Problem description: Without adding anything, give again the lines from the one holding "Task: Click the March axis label" through the final line of the records, exactly, with both ends included and pictures dropped.

Collected data

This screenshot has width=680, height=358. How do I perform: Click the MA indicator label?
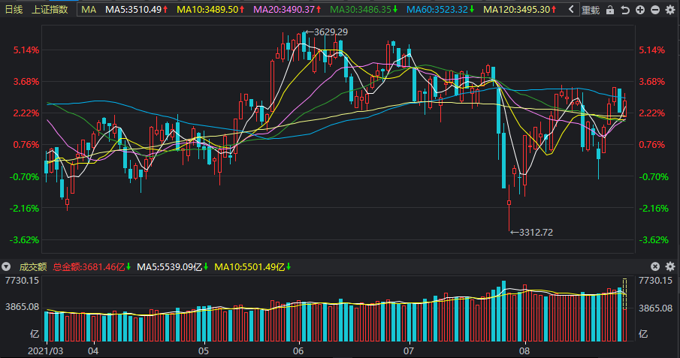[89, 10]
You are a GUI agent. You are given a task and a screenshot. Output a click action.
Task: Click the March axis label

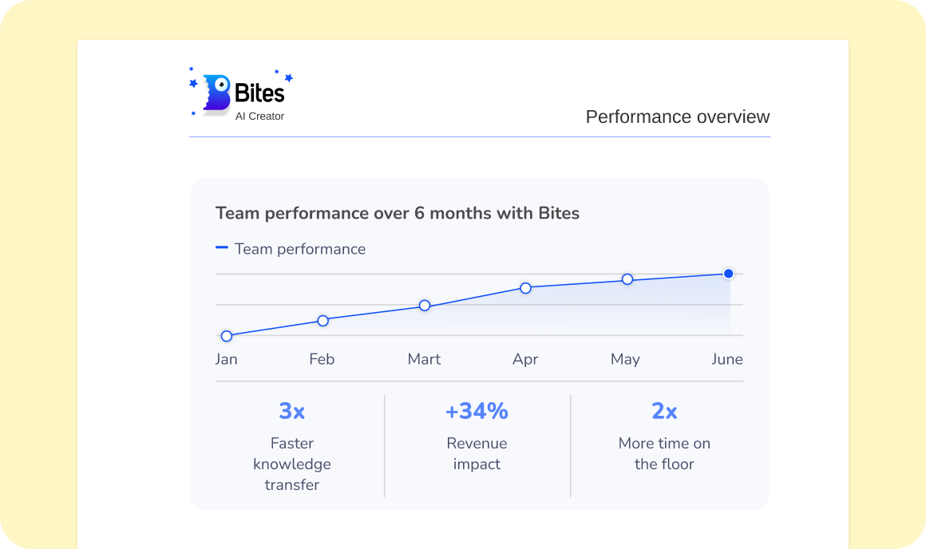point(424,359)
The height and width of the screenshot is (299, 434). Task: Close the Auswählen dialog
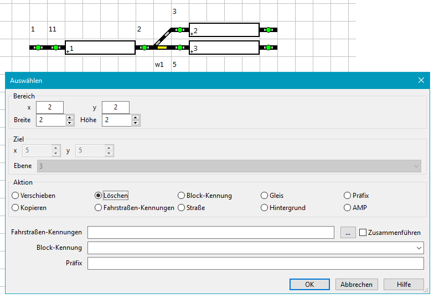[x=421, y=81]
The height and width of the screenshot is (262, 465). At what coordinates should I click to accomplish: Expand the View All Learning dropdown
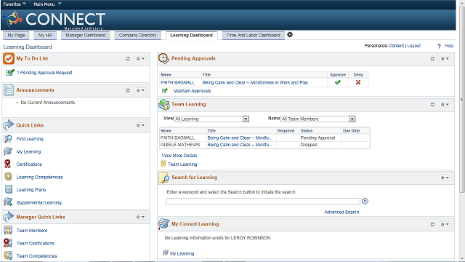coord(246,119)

Output of the task:
Task: Click the March axis label

point(424,359)
The height and width of the screenshot is (299, 434). Task: Close the Auswählen dialog
[x=421, y=81]
The height and width of the screenshot is (262, 465). At what coordinates should I click to accomplish: Expand the View All Learning dropdown
coord(246,119)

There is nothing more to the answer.